Exercise directions: Convert every line of the material below into a Markdown table with two columns, "Row" and "Line", numbering the rows in order and omitting blank lines.

[Start]

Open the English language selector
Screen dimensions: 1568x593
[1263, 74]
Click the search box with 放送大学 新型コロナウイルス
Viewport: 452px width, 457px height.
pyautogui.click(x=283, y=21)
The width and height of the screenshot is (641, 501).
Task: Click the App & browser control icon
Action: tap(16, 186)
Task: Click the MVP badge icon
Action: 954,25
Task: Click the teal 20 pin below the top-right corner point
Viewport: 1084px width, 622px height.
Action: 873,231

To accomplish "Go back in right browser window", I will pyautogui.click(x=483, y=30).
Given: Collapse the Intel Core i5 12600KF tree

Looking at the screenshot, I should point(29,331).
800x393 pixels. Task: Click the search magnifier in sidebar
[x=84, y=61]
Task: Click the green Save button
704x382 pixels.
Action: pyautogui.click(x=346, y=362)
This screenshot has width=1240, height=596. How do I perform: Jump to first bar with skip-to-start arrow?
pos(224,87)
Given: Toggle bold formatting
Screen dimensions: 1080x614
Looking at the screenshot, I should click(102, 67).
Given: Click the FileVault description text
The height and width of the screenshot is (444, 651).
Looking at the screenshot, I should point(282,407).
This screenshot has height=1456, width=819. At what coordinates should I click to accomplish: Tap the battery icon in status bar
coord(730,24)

[End]

Result of the exercise:
| Row | Line |
|---|---|
| 1 | Open the English language selector |
| 2 | Screen dimensions: 1568x593 |
| 3 | [1263, 74] |
| 4 | Click the search box with 放送大学 新型コロナウイルス |
| 5 | Viewport: 452px width, 457px height. |
| 6 | pyautogui.click(x=283, y=21) |
| 7 | The width and height of the screenshot is (641, 501). |
| 8 | Task: Click the App & browser control icon |
| 9 | Action: tap(16, 186) |
| 10 | Task: Click the MVP badge icon |
| 11 | Action: 954,25 |
| 12 | Task: Click the teal 20 pin below the top-right corner point |
| 13 | Viewport: 1084px width, 622px height. |
| 14 | Action: 873,231 |
| 15 | To accomplish "Go back in right browser window", I will pyautogui.click(x=483, y=30). |
| 16 | Given: Collapse the Intel Core i5 12600KF tree |
| 17 | Looking at the screenshot, I should point(29,331). |
| 18 | 800x393 pixels. Task: Click the search magnifier in sidebar |
| 19 | [x=84, y=61] |
| 20 | Task: Click the green Save button |
| 21 | 704x382 pixels. |
| 22 | Action: pyautogui.click(x=346, y=362) |
| 23 | This screenshot has width=1240, height=596. How do I perform: Jump to first bar with skip-to-start arrow? |
| 24 | pos(224,87) |
| 25 | Given: Toggle bold formatting |
| 26 | Screen dimensions: 1080x614 |
| 27 | Looking at the screenshot, I should click(102, 67). |
| 28 | Given: Click the FileVault description text |
| 29 | The height and width of the screenshot is (444, 651). |
| 30 | Looking at the screenshot, I should point(282,407). |
| 31 | This screenshot has height=1456, width=819. At what coordinates should I click to accomplish: Tap the battery icon in status bar |
| 32 | coord(730,24) |